Текст для чтения:
****
Откуда это берется? Неужели из отстраненности человека, который всю жизнь после детского полиомиелита мог только лежать или сидеть? Позиция невольного свидетеля и наблюдателя? И да и нет. В раннем стихотворении о катастрофической эвакуации из Ленинграда весной 1942 года:
Я держусь, хоть в мерное движенье
Входит боль, как всполохи огня.
Я горжусь, что с горьким уваженьем
Эти люди смотрят на меня.
Сторонись: проносят ленинградца.
Ленинградца – одного из них.
Только надо очень постараться,
Чтобы слез не видели моих.
Горькое уважение – это не снисходительность к обездвиженному. Взгляд вверх, на несущих носилки, – гордость, а не мольба. А слезы – это еще и счастье вовлеченного, его тревога, сохранит ли человечество «городское братство» после ужаса происходящего. Слезы неуместны, их могут принять за жалобную благодарность в ответ на подаяние. За всю жизнь Друскин ни разу ни в стихах, ни в прозе не пожаловался на свою немочь. Не попытался ее эстетизировать, «перегнать» страдание в искусство.
В его автобиографической «Спасенной книге» лишь одна глава целиком посвящена немочи. «Профессор предложил сделать пять операций: закрыть коленные суставы, закрыть тазобедренные и вставить подпорки в позвоночник. Он сказал, что в результате я смогу с трудом передвигаться на костылях по комнате, но не сумею сидеть.
– Вот и выбирайте – что вам выгоднее.
Я думал всю ночь и принял решение: сидеть важнее. ‹…› Ну что ж, случилась со мной в ран-нем детстве непоправимая беда. Непоправимая, надо понять это ясно. Я навсегда связан с крова-тью и инвалидным креслом. Есть еще автомобиль и поезд. Есть люди, которые приходят ко мне и рассказывают обо всем. Есть музыка, которую я слушаю, и стихи, которые я пишу. Вот то, чем я располагаю. И надо жить. И видеть мир во всех трех измерениях. А бессмысленное истерическое барахтанье возьмет мои годы, мои мысли и не приведет ни к чему».
****
Выдержки из записей:
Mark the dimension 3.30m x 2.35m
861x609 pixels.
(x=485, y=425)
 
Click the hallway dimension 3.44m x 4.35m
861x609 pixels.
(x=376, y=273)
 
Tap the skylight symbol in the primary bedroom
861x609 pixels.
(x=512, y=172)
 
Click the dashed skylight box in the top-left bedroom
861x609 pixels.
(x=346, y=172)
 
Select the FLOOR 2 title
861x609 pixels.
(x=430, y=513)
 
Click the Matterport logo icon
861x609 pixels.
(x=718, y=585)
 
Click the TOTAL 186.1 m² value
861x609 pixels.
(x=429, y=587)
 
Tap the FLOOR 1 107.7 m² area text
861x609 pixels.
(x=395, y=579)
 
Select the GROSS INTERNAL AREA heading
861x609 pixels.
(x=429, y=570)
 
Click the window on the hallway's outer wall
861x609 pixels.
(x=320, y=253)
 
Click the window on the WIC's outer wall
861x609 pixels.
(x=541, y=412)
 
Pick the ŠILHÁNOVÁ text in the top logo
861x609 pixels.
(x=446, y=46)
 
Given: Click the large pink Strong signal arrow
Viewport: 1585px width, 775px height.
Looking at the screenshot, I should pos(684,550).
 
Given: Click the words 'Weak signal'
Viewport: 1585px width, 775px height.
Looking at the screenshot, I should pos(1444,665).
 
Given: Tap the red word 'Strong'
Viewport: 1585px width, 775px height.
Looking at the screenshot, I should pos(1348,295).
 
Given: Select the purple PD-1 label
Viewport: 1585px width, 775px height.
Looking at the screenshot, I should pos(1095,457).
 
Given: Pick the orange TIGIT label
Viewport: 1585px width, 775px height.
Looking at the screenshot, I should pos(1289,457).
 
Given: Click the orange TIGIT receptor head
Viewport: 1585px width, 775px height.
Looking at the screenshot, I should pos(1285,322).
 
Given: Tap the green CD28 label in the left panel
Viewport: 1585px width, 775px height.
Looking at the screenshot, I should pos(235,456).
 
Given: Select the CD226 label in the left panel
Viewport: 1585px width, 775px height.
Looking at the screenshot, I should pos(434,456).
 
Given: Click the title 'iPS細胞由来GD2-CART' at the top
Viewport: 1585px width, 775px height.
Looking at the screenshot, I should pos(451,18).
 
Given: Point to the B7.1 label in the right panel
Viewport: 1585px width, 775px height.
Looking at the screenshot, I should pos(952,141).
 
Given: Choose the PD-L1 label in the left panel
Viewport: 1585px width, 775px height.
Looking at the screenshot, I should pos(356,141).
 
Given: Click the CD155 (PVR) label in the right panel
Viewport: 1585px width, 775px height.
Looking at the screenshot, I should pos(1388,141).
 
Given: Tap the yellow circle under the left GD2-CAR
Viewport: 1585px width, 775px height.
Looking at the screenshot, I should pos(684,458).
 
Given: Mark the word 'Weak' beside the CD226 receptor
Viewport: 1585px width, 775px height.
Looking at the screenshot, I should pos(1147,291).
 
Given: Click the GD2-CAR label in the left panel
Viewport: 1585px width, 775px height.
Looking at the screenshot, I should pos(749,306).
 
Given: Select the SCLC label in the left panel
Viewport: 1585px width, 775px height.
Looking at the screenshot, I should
****
Задание 1: Сколько операций предложил сделать профессор, согласно тексту о Друскине?
Задание 2: Изложите текст о Друскине в двух предложениях.
Задание 3: Продолжите текст о Друскине после последней цитаты из «Спасенной книги».
Записи для работы не понадобятся.

Ответ 1: Пять операций.

Ответ 2: В стихотворении Друскина об эвакуации из Ленинграда весной 1942 года взгляд на несущих носилки выражает гордость, а не мольбу, и за всю жизнь он ни в стихах, ни в прозе не пожаловался на свою немочь. В «Спасенной книге» он рассказывает, как после предложения профессора сделать пять операций решил, что сидеть важнее, и пришел к выводу, что надо жить и видеть мир во всех трех измерениях.

Ответ 3:
Большинство воспоминаний о Льве Друскине рисуют его лежащим. А вокруг кипит жизнь, и он если не центр ее, то равноправный участник. Младший современник его, Юлий Даниэль (родился в 1925-м), писал из лагеря: «Я пользуюсь каждым удобным случаем, чтобы пребывать в своем естественном лежачем положении ‹…›. Я лежа спал, читал, ел, пил (и выпивал), любил, работал, помирал, принимал друзей, стрелял. Даже, если можно так выразиться, „сидел лежа“».
«Положение лежа» для обоих – тонкая грань между вовлеченностью и отстраненностью. Полушуточная молитва, точнее, гимн хлебу кончается словами: «Так и въеду в рай небесный / У горбушки на горбу». Это ведь значит – лежа, в крайнем случае – сидя. И еще о границе между мирами мертвых и живых:
Я Гекельберри Финн,
Я самый первый хиппи –
Откалываю финт,
Плыву по Миссисипи.
Над нами звезд поток,
В руке бутылка джину:
Я отхлебну глоток,
А остальное Джиму.
Ах, где-то есть тот край
(Молва не так уж лжива!),
Где оборванцам рай,
А неграм особливо.
И я не поверну,
Пока седым не стану.
Потом рукой махну
И к берегу пристану.
Мне берег скажет:
«Друг!
Мы так тебя искали…»
И с тетей Полли вдруг
Заплачет тетя Салли.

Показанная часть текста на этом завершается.